You’ve prepped your kitchen and dry fit your cabinets. You’ve even checked everything for dings and dents from shipping. Now it's time to install the cabinets. There’s just one question, which do you install first, the uppers or the lowers? It's really up to you. However hanging the upper cabinets first will give you more room to maneuver in the space rather then having to lean over at the lower cabinets. And you won't need to worry about protecting the base cabinets as you work, although you may still want to protect your floor with drop cloths or cardboard.
There are a couple of important things to take care of before you install your cabinets. First, use your level to draw a level line on your wall right where the bottom of your cabinets will be, then screw a ledger board along the line. This 1x2 or 1x3 board will ensure a level installation and helps support the unit while folding it in position. Remove the doors and shelves from the units. This will only get in your way when you’re screwing the cabinets to the wall. Take numbers on them so you know which doors and drawers to go with which cabinets. Always start with a corner cabinet. That way if you need to adjust your spacing later, you can do it in the middle of the wall were it’s easiest.
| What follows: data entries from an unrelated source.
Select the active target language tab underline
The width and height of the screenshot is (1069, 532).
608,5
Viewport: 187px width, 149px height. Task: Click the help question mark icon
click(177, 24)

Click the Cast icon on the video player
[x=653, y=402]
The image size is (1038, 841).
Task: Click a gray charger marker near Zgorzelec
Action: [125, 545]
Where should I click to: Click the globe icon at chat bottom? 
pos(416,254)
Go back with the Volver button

Lift the unit onto the ledger board. If you can't get a friend to help you with this, you can rent a manual cabinet lift or other support. Then check the cabinet for level and plumb on all sides. Use wood shims as needed to make the cabinet plumb and square to the corner. Then go ahead and drive screws through the back of cabinet into the studs. Your screws need to be long enough to penetrate the drywall and the stud. Don’t even think of using nails here. With the corner units secure, you can move on to the next cabinet.
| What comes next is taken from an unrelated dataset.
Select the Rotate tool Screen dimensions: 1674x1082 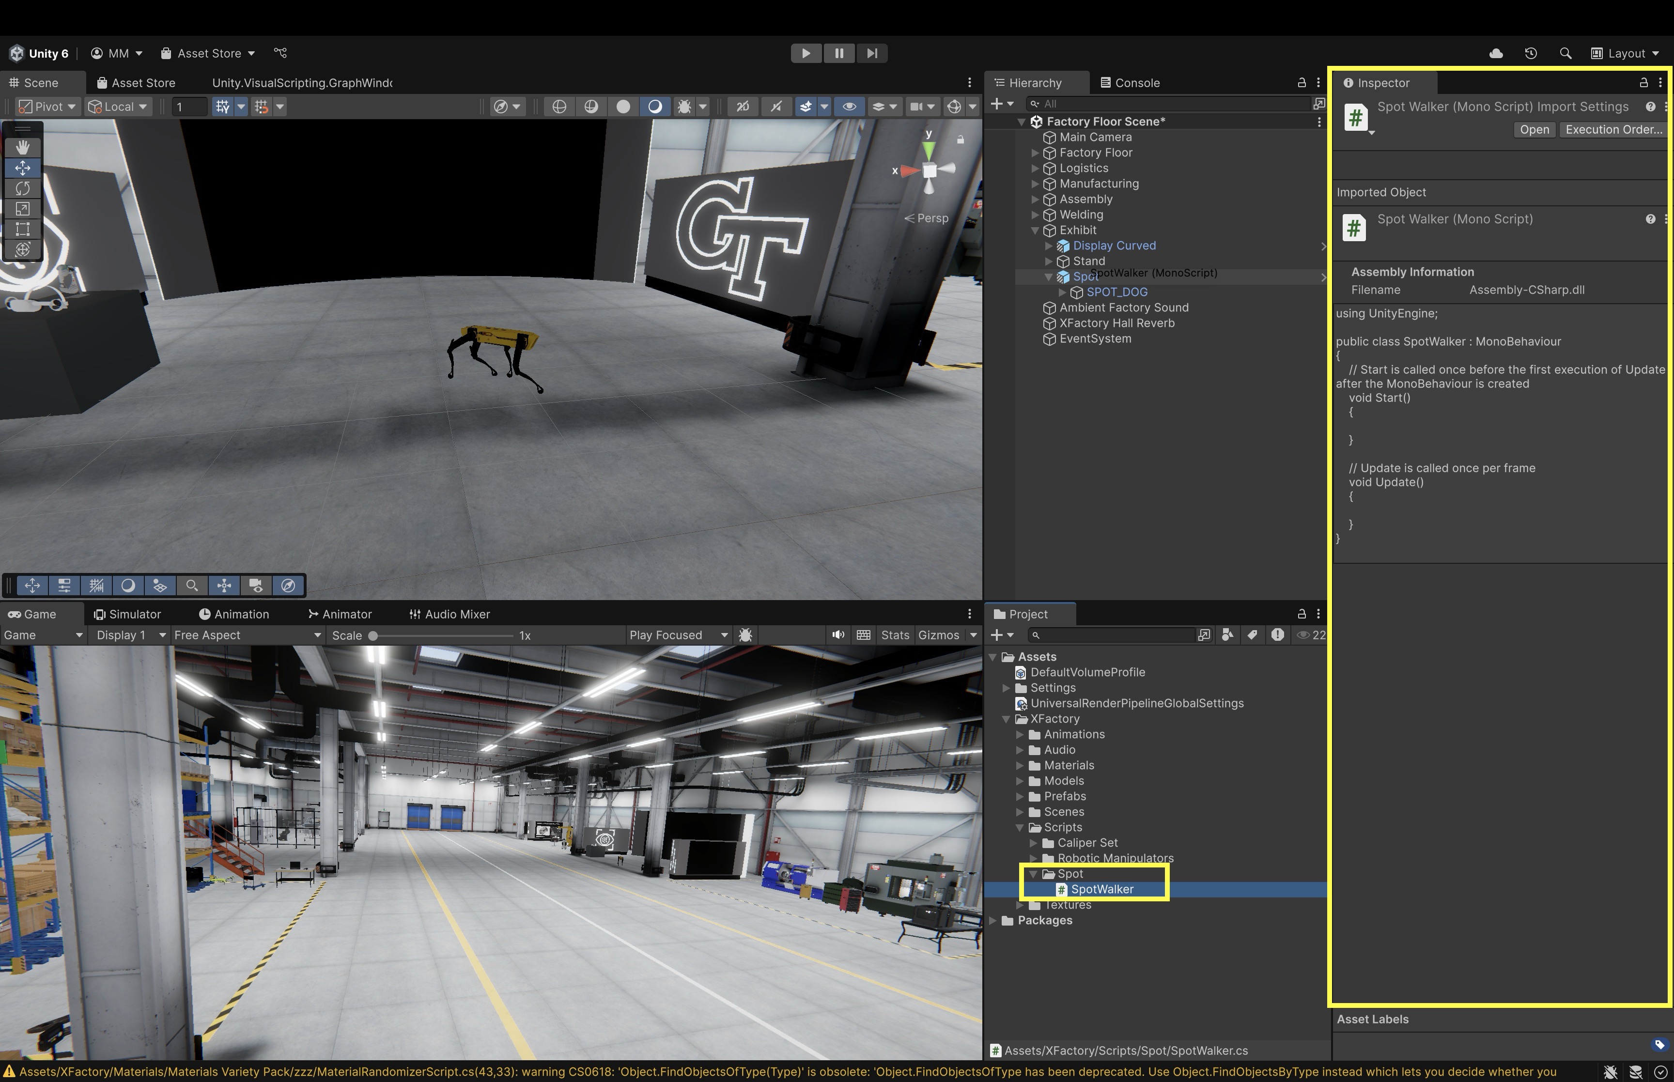point(22,188)
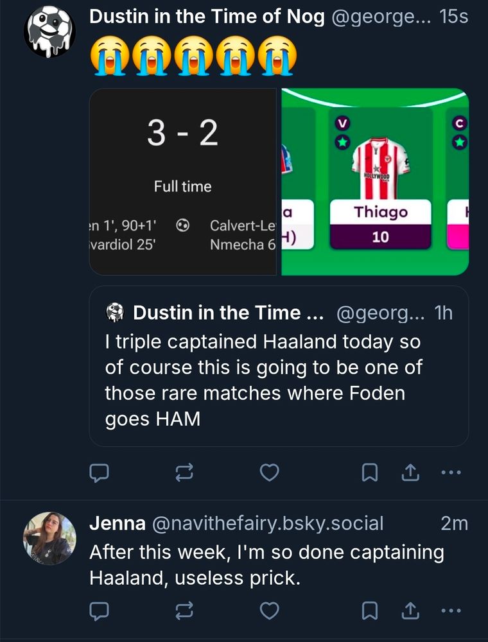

Lift the unit onto the ledger and snug it flush with the corner cabinet, then clamp them together. You can use adjustable clamps or C-clamps for this. Drill pilot holes to the face frames and screw the units together to the frame of the corner cabinet. Check to make sure the cabinet is leveled and plumbed and shim where needed. Then secure the unit to the wall with screws driven into the studs.
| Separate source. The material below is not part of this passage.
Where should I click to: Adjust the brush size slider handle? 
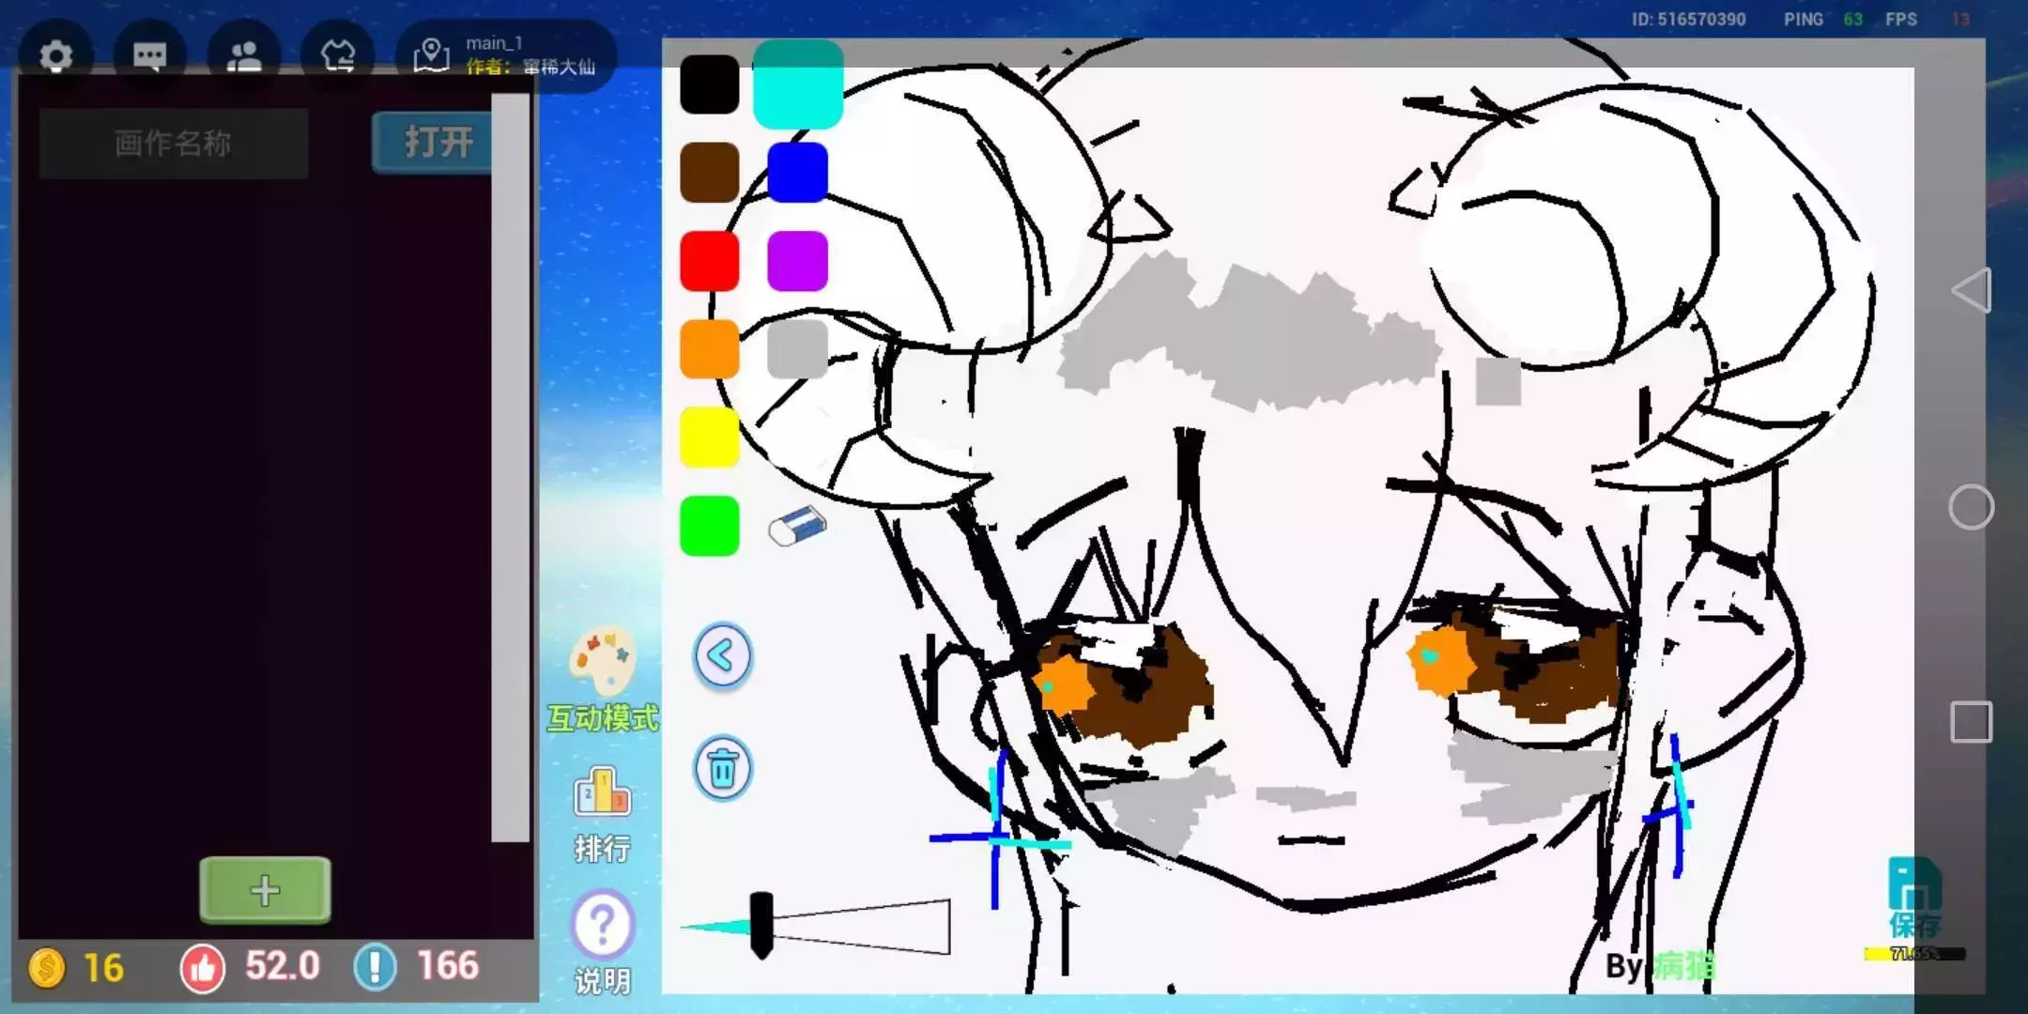[761, 925]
It’s rare that your cabinets will perfectly fit the dimensions of your kitchen. This is where the extra wood strips the manufacturer includes with the cabinets come to the rescue filling any gaps between the units. With all the upper cabinets installed, you can unscrew the ledger board and cut it back any excess shims. Well, your upper cabinets are up and they look beautiful. Now you’re ready for the base cabinets.